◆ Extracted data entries
Content starts
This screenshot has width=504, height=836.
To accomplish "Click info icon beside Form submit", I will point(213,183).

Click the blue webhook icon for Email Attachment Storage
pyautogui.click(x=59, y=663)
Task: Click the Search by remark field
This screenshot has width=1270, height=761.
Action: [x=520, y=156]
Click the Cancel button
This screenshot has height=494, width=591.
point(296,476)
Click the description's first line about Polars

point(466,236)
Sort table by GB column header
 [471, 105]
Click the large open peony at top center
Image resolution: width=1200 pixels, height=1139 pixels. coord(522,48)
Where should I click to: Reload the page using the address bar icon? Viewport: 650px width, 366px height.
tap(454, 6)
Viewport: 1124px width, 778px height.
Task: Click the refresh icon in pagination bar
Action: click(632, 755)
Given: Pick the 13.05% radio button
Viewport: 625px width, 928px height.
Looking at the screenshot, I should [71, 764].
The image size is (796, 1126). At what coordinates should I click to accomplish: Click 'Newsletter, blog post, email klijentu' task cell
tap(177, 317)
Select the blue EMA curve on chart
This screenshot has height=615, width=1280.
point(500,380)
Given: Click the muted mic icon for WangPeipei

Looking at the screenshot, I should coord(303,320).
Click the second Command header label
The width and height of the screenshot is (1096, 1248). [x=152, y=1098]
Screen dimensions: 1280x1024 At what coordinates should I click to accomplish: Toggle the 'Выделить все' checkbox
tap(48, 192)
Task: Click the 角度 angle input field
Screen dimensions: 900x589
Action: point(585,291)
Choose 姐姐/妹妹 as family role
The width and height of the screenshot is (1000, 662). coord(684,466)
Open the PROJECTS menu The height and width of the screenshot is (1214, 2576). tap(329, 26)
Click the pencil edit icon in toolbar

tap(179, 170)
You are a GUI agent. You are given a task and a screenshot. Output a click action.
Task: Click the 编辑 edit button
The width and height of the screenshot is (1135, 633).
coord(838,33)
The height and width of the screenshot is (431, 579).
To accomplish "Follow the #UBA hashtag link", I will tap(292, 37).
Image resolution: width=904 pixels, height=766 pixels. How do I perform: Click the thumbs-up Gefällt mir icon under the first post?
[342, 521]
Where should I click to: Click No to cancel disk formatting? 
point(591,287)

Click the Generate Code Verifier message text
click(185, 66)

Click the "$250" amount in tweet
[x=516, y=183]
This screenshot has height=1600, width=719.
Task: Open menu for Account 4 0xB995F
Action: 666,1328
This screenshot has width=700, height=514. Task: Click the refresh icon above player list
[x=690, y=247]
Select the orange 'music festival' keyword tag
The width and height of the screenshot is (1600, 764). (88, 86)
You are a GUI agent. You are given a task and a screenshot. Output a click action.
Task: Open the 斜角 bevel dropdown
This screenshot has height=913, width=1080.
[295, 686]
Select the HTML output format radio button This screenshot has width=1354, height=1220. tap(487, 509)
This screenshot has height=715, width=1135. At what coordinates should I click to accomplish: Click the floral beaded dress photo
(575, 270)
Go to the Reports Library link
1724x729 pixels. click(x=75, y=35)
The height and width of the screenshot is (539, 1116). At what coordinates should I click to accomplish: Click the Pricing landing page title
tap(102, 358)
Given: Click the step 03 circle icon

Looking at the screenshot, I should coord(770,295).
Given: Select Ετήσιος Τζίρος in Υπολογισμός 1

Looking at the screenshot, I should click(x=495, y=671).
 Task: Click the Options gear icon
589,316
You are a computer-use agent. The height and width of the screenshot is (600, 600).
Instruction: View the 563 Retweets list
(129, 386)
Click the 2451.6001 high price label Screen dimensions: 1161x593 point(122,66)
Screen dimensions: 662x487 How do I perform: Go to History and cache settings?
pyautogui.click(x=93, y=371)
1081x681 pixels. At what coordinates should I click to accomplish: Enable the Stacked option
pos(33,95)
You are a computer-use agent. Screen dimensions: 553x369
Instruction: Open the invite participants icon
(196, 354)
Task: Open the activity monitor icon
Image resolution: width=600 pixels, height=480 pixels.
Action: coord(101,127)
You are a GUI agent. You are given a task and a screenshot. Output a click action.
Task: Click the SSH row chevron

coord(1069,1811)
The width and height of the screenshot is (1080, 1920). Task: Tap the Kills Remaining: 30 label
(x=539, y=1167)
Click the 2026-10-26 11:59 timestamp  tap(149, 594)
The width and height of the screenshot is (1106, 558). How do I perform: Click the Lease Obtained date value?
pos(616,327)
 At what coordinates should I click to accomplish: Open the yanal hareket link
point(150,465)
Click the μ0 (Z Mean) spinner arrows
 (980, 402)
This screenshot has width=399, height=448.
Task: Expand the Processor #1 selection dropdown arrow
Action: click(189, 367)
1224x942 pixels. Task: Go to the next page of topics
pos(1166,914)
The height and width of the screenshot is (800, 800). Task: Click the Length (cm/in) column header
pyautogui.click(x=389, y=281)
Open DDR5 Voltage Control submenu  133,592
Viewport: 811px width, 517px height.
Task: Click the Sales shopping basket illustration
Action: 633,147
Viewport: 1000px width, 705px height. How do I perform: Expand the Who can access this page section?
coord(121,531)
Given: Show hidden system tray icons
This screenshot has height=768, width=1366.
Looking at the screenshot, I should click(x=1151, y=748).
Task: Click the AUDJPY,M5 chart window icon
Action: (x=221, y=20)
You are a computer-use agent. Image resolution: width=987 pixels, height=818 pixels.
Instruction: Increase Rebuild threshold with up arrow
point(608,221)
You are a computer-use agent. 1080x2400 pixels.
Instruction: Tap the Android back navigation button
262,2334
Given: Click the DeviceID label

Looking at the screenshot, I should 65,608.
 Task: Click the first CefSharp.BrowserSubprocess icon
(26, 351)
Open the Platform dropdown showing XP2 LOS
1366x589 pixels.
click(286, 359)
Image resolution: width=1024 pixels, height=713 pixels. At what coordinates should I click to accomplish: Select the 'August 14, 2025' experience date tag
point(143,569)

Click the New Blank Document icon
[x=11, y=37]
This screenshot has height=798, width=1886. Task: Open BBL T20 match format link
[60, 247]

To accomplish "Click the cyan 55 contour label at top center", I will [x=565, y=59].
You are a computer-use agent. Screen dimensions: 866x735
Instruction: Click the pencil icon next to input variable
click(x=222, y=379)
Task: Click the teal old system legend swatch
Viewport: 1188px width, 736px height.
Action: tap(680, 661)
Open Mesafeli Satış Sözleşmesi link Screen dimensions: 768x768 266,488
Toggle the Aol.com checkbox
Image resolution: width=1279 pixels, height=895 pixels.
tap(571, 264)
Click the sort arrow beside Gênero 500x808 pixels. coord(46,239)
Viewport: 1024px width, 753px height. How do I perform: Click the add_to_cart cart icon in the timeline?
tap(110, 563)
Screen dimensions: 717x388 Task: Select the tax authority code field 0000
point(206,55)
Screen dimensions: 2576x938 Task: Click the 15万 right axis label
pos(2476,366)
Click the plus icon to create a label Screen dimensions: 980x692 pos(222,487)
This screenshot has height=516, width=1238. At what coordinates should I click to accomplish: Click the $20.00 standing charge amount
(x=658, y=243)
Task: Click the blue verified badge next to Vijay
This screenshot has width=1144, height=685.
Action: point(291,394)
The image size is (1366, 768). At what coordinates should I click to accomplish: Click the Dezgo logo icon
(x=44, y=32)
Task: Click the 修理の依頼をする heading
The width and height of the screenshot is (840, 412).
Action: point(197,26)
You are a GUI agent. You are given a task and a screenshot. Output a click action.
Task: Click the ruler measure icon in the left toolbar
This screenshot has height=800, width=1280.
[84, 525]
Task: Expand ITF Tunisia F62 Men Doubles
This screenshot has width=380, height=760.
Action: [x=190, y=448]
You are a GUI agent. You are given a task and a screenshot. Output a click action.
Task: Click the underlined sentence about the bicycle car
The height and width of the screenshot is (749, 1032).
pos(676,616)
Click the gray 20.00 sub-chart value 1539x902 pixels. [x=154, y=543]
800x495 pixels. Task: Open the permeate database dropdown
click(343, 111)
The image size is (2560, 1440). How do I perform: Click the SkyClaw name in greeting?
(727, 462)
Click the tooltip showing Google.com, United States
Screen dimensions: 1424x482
Content ends
◆ Exercise objective
Lines above that include the string "beside" need to be copied.

◆ Output
To accomplish "Click info icon beside Form submit", I will point(213,183).
Click the sort arrow beside Gênero 500x808 pixels. coord(46,239)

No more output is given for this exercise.